CHAPTER 5: With the Appetite of a Dragon – China has been on a buying spree abroad as modernization leaves it with less arable land, food, crude oil and other mineral resources. Ultimately, though, it will find water more precious than oil, with dire implications for its neighbors.

CHAPTER 6: China 24/7 – As the East Coast becomes a more expensive and congested place in which to do business domestic and foreign production and infrastructure development is moving to China's hinterlands, where 800 million Chinese literally work day and night to get rich and show it off;

CHAPTER 7: China, At Your Services – The hallmarks of China’s nascent services sector are a lack of civility, little sense of customer care and arcane bureaucracies. If only Chinese hospitals, for instance, were more like the country's wedding industry, where the customer is queen, service level quality reigns and beating out the hundreds of local competitors is a matter of pride.

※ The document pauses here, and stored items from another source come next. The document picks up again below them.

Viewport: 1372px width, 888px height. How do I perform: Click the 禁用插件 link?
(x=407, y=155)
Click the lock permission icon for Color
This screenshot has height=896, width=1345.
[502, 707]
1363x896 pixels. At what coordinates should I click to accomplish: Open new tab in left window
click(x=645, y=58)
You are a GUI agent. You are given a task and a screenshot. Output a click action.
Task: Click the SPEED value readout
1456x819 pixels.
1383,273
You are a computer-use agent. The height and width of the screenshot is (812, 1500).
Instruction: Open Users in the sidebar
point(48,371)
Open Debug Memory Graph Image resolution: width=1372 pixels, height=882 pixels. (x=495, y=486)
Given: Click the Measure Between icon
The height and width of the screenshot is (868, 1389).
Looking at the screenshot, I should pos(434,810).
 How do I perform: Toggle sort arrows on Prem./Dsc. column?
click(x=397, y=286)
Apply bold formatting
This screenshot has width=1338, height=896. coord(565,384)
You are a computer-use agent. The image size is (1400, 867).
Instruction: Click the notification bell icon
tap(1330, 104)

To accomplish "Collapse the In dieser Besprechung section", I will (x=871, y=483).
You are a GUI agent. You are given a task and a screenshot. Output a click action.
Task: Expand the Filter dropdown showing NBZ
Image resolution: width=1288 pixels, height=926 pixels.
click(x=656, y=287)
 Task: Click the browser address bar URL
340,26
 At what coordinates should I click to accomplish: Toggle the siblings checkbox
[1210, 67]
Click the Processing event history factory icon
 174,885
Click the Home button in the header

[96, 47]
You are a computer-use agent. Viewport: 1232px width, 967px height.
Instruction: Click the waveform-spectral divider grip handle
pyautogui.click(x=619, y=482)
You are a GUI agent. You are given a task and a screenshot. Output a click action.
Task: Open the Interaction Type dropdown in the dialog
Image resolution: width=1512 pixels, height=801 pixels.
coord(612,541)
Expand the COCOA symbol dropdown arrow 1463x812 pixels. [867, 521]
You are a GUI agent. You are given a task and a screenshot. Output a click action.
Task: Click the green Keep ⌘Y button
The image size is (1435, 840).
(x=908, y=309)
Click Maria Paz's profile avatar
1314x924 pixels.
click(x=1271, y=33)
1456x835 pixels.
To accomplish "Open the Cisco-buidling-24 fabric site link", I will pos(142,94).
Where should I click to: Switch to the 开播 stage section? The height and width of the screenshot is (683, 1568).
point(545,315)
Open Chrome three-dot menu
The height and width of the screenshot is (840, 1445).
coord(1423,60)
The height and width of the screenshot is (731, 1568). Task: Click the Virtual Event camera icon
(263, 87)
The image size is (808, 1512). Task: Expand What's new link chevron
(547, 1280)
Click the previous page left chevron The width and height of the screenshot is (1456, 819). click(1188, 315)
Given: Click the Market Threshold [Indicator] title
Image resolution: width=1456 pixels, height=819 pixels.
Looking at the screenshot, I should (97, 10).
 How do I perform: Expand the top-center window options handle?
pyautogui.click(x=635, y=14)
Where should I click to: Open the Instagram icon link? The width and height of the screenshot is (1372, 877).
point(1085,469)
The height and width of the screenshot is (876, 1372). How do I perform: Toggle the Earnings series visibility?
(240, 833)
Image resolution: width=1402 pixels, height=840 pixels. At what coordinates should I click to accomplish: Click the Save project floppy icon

CHAPTER 8: The Global Sugar Daddy – As China becomes richer its trade practices, currency positions, stock markets, and foreign investments will matter more in the international marketplace, which will increasingly resist opaque Chinese business practices and inadequate quality and governance controls;

CHAPTER 9: Hot Pot Nation - China's allure as the most populace country in the world has for millennia snared foreign and Chinese interests into cultivating and exploiting a source of tremendous wealth and energy. Now, population pressures lanced by the One Child Policy and a rapidly aging population with a below- par replacement rate are becoming national and global liabilities.

CHAPTER 10: In the Shadow of the Emperors – Chinese nationalism and militarization are increasingly filling the vacuum left by the lack of a civil society and the dearth of reflection on the country's modern history, making its neighbors near and far anxious about how aggressively it will fulfill its role as a rising superpower.